Jack Ferriter

Personal information
- Born: County Kerry, Ireland

Sport
- Sport: Gaelic football
- Position: Forward

Club
- Years: Club
- An Daingean Bishopstown

College
- Years: College
- Tralee IT

College titles
- Sigerson titles: 2

Inter-county
- Years: County
- 1996-1999: Kerry

Inter-county titles
- All Stars: 0

= Jack Ferriter =

Irish Gaelic footballer

Jack Ferriter is a former Gaelic footballer from Dingle, County Kerry, Ireland. He was a member of several Kerry underage teams in the 1990s with Dingle CBS, Dingle GAA, and Kerry (Minor, U-21, Junior, and Senior). Kerry won an All Ireland Minor title in 1994 with him as captain, and until 2014 was the last Kerry man to do so. Ferriter suffered a shoulder injury which curtailed a promising senior career with Kerry at a relatively early age.

==Club==
He played his club football with Dingle. He won a Kerry Intermediate Football Championship in 1996 with the club, as well as a number of West Kerry Senior Football Championship titles.

He also played with the West Kerry divisional team. He won Minor and Under 21 championships with the team, and played in the 1996 Kerry Senior Football Championship.

He later played with Bishopstown in Cork. He lined out in the 2004 Cork Senior Football Championship final when Bishopstown lost to Carbery GAA.

Ferriter has also played in the United States with Shannon Blues GAA (Boston) and St Barnabas GAA (New York).

==Underage==

He first played with the Kerry minor team in 1994, a team he was the captain of. Kerry won the Munster title with little fuss with Ferriter scoring in each game, wins over Limerick scored 2 pts, Cork scored 2-03 and Clare in the final scored 4 pts. He scored 4 pts in the All-Ireland semi-final win over Armagh. In the final Kerry faced Galway. Ferriter scored 6 pts as Kerry took the title on a 0–16 to 1-07 scoreline. He went on to collect the cup as the team's captain.

He moved on to the counties Under 21 team in 1995. He was a sub during the Munster championship, as Kerry won the title by beating Waterford in final. He started at Left Half Forward in the All-Ireland semi-final win over Donegal. In the final Kerry faced Mayo. The sides ended level 2–12 to 3-09 and a replay was needed. In the second game Ferriter was Man of the Match after scoring 1–01 in a 3–10 to 1–12 win. This gave him an All-Ireland Under 21 medal.

Injury saw him miss much of Kerry's 1996 campaign. His only appearance was when he came on as a sub in the All-Ireland final win against Cavan. It was his second Under 21 All-Ireland medal.
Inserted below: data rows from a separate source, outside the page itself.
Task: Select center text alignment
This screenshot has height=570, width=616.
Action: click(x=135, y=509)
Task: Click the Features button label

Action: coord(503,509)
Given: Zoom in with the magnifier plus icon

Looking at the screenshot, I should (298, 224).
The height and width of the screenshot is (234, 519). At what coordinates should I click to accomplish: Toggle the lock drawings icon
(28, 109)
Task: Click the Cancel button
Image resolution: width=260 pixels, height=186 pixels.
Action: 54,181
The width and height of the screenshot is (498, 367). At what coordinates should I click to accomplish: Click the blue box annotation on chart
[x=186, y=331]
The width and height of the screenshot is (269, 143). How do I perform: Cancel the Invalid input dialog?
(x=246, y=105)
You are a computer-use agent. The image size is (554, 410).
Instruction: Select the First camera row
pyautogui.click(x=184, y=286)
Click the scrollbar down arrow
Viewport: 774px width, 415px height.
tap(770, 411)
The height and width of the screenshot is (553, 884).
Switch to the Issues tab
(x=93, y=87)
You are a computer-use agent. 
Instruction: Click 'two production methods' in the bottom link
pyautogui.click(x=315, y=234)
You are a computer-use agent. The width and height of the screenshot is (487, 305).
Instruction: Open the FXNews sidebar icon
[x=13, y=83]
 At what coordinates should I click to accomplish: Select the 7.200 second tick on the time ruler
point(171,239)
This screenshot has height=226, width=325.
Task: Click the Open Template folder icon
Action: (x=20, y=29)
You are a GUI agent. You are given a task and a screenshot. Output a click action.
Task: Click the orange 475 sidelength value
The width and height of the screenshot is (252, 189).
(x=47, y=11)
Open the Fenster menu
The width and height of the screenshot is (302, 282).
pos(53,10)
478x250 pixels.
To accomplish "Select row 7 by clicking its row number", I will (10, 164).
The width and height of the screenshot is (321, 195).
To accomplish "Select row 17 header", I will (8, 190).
He was still underage in 1997 but missed the whole campaign.

==Colleges==

He also played on the Tralee IT teams that won Sigerson Cups in 1998 and 1999. Ferriter was awarded the Player of the Tournament in the Sigerson Cup competition of 1998 as the college made it three titles in a row.

==Junior==

Having played with the senior team during the later 90's he had fallen out of favor. He joined the Kerry junior team in 2001. Kerry had a surprise loss to Tipperary.

He was again part of the junior team in 2002. He played at Center Forward as Kerry beat Limerick, Cork and Tipperary to win the Munster title. He scored 1-05 as Kerry overcame Mayo in the All-Ireland semi-final. He lined out in his first All-Ireland final since his Under 21 days when Kerry faced Wicklow. While Kerry were expected to win, Wicklow scored four goals in a surprise win. The final was his last game with Kerry at any level.

==Senior==

On the back of his displays with the Under 21's Ferriter was brought into the Kerry senior panel for the 1995/96 National League. He played in all six of Kerry's game, including the quarter-final loss to Cork. He played no part in that summers championship.

Injury saw him miss out on the whole of the 1997 season.

He returned to make an appearance during the 1997/98 League. He was part of the panel during the championship, winning a Munster championship title as a sub, but played no games.

He again played during the 1998/99 National League playing four games. This was his last time playing with Kerry at senior level.

He was linked with joining Cavan, Galway and Cork at different times but never played championship football.